As Minnesota waits for the governor to announce a plan for schools, one district shows what in-person learning could look like this fall.

RICHFIELD, Minn. — A huge decision looms. Thursday, Gov. Tim Walz is expected to announce a plan for Minnesota schools this fall. In the meantime districts are preparing for several possible scenarios, including in-person learning.

Richfield Public Schools is already doing that through its three-week summer school program at Richfield Dual Language School.

"We want to make sure that we are acting as though COVID is present in our building even if it's not," Superintendent Steven Unowsky said. "It starts on our buses with transportation. We can fit very few students on our bus. They're sitting diagonally opposite each other and skipping a row between students."

It also starts with parents assessing their kids health.

"We do have parents asked to fill out a survey - and they don't have to turn it in - each day before they send their student to school, including temperature, runny nose, sore throat and any of the other possible symptoms," Unowsky said.

There is a designated room for students who aren't feeling well but have already entered the building. They may wait there until their parent or guardian can pick them up from school.

Throughout the rest of the building, there are several more signs of change.

"You'll notice stickers and arrows on our floors," Unowsky said. "Stickers are every six feet with arrows pointing one direction on each side of the hallways."

Every room has a set of cleaning materials and hand sanitizer.

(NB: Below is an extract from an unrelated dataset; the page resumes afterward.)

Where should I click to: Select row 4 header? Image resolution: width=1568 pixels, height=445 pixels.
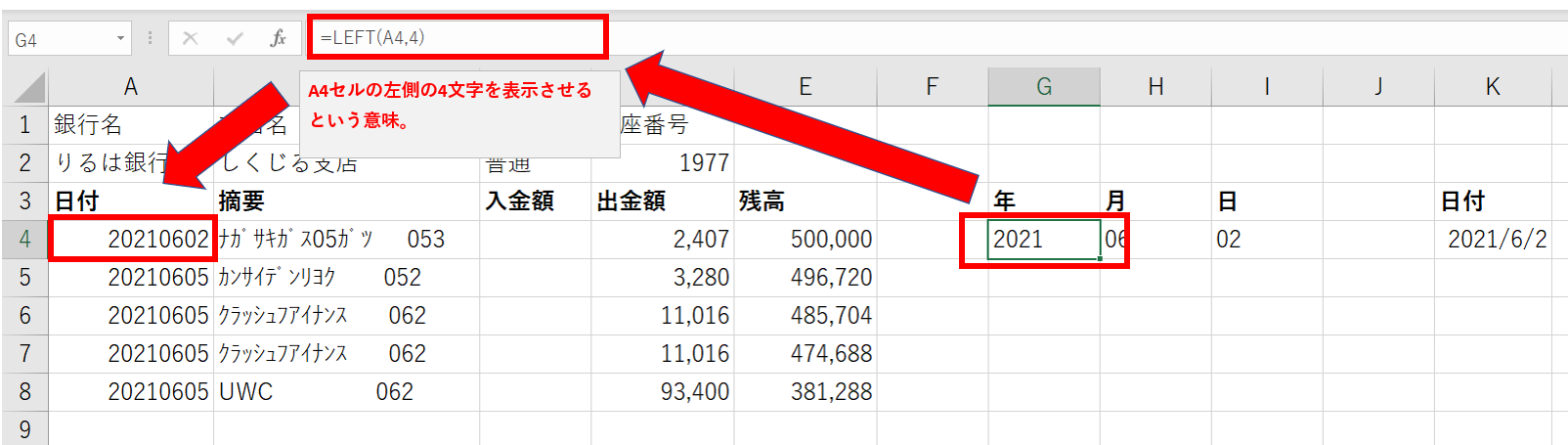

"Our custodial and building and grounds team are doing additional cleaning to make sure that our surfaces and entire location is safe," Unowsky said.

The cafeteria is empty.

"Food is actually brought to students' classrooms before they arrive for breakfast and so it's sitting on their desk waiting for them," the superintendent said.

Desks are positioned at least six feet apart, which means there is less space in the classroom. Unowsky says 13 classrooms are used for summer school, with only five to nine students in each one.

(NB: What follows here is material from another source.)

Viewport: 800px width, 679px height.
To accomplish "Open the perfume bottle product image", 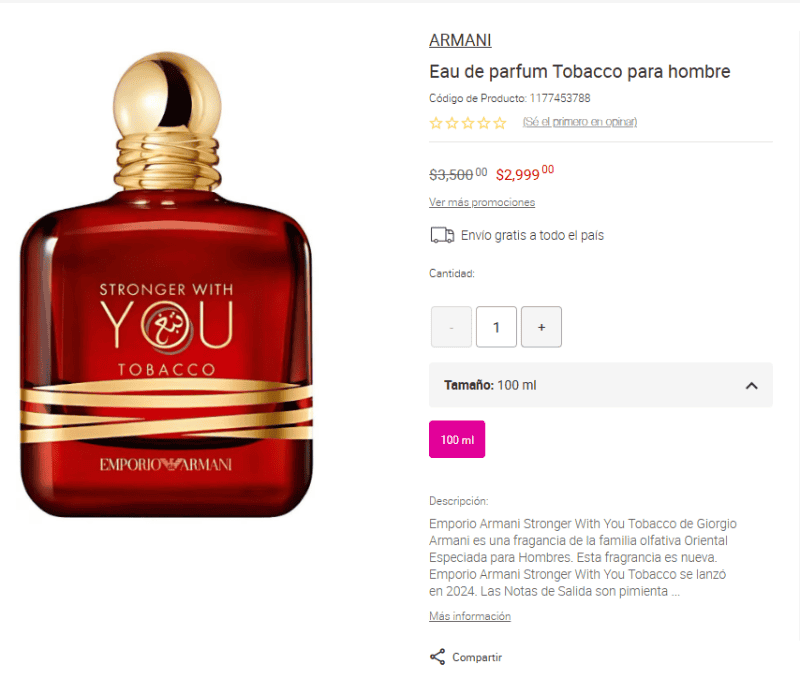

"Right now, summer school is not a financially stable model," he said. "We will run our summer school at a loss. We will take a budget hit."

The district only offered in-person learning to its elementary summer school students. Middle and high schoolers are learning solely online. However, elementary students could have opted for that, too.

"We allowed our parents to choose," Unowsky said. "We also allowed our teachers to choose."

Wednesday morning at the school, teachers wore masks. Some students did too. That afternoon, Walz announced masks would be required for almost everyone five and up effective Saturday.

"I think it goes both ways," Unowsky said. "It's hard as an adult. I'm squirmy in my mask. I've had to adjust my mask during this conversation multiple times. In terms of our students, they learn. They're learning that they need to space with their arms out and so we've created an invisible box around each kid and they're practicing."

Unowsky said from social distancing to curriculum, every component of school must be deliberately taught.

"While we're very proud of what we did on eight days notice in March and April, we believe families will be very impressed with the improvements that we have done to really plan the best model for our fall instruction regardless of what we do. In person, distance, or hybrid."